Cubana Flight 455 crashed into the ocean, killing all 73 on board.
Through the decades since 1959 every Caribbean and Latin American nation poignantly knew that Posada Carriles remained active as an exile-and-CIA anti-Castro tax-paid operative, needing high-powered U. S. efforts to get him out of prisons in Venezuela and Panama. Posada Carriles was born on February 15, 1928, in Cienfuegos, Cuba. Now at age 87 he is to this day a much-heralded citizen of Miami, Florida.

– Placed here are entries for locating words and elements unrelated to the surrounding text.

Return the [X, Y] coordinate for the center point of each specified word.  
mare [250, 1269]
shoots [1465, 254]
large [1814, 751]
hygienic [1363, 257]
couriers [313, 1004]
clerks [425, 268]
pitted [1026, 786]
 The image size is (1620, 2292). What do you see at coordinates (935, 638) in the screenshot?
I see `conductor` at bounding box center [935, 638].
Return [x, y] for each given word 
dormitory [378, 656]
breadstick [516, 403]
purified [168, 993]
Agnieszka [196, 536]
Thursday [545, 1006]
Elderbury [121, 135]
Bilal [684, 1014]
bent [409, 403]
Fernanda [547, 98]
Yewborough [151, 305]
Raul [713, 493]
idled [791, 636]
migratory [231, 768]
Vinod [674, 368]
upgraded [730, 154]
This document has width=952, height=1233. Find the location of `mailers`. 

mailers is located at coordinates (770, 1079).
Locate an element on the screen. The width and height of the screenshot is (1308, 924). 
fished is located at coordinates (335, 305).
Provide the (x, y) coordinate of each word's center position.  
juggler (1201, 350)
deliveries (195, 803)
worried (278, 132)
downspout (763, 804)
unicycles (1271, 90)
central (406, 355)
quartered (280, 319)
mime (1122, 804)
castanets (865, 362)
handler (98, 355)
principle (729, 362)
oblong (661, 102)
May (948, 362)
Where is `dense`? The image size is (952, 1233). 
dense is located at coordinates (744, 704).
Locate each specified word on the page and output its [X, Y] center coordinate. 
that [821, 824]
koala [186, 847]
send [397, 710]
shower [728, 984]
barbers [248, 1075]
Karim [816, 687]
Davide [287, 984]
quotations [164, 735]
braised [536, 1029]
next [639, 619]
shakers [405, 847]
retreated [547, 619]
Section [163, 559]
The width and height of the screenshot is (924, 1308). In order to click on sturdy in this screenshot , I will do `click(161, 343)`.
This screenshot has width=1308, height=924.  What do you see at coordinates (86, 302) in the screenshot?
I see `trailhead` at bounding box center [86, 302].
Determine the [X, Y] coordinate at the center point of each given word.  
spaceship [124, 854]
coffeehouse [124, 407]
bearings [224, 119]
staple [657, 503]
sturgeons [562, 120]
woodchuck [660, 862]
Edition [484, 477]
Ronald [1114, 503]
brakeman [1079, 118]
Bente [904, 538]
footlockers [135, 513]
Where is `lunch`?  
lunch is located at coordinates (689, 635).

Declassified CIA and FBI documents, plus such things as a Posada Carriles interview by Ann Louise Bardach that was published in the New York Times, leave no doubt about Cubana Flight 455 and other vicious projects that Americans to this day are not supposed to factor into ongoing U.S.-Cuban relations.
But the distraught Cuban girl pictured here on the left in this photo to this day in the year 2015 very palpably factors Cubana Flight 455 into U.S.-Cuban relations. When the above photo was taken on Oct. 6-1976, she was waiting with her mother for her brother, a teenage athlete who had won a Gold Medal, to return on Cubana Flight 455. When this photo was taken, they had just learned that the airplane had crashed into the ocean with no survivors. Since 1962, thanks to Cuban exile-dictated laws, everyday Americans have been prohibited from visiting one place on this planet -- Cuba. But President Obama in 2015 has removed a few of those restrictions, allowing more Americans, at least while he remains in office, to visit the island. If you do so, you might seek out this Cuban girl, now a woman, and ask her if she still remembers...Cubana Flight 455.
The individual most responsible for chasing the Batistianos and Mafiosi off the island of Cuba, all the way to nearby South Florida, was a doctor's daughter named Celia Sanchez. That's a fact although Americans are not supposed to know it, and they don't. And that's because the Cuban narrative in the U. S. since 1959 has been controlled by the remnants of the Batistianos and Mafiosi who have found it much easier to vilify, say, Fidel Castro, Che Guevara, etc., while implying that they were Mother Teresa-types on the island. Yet, as a guerrilla fighter herself, as a top military strategist, as the top recruiter of rebels and supplies, and as the only revolutionary who could and did over-rule Fidel Castro, Celia Sanchez remains to this day the primary reason the Batista-Mafia dictatorship was booted off the island of Cuba...all the way to South Florida as it turned out and as The South Florida Sun-Sentinel referenced in its strong Editorial.
Celia Sanchez was born on May 9th, 1920, in Media Luna. Her father, Dr. Manuel Sanchez, was head of the Cuban Medical Association. Celia and her dad lamented the wholesale thievery of the Batista-Mafia dictatorship that was supported by the U. S. government on behalf of rich and greedy U. S. businessmen. But that dire situation was not what turned Celia Sanchez into history's all-time greatest female revolutionary. To quell dissent on the island, children were routinely murdered as warnings to the populace not to resist what was happening. And Celia became aware that peasant girls as young as ten were kidnapped to serve as lures for rich pedophiles who were coveted as gamblers in the ubiquitous Mafia-run hotel-casinos. Those were the two prime reasons the child-loving and Cuba-loving Celia Sanchez became the biggest mistake Batista, the Mafia, and the U. S. ever made in Cuba.
While Americans are not supposed to know about Celia Sanchez, she will always be a legend in Cuba, the Caribbean, and Latin America. She lived very modestly but fought greed very tenaciously.
Celia died of cancer on January 11, 1980. But because she lived for over 59 years, Cuba, the Caribbean, and Latin America are better places...especially for children.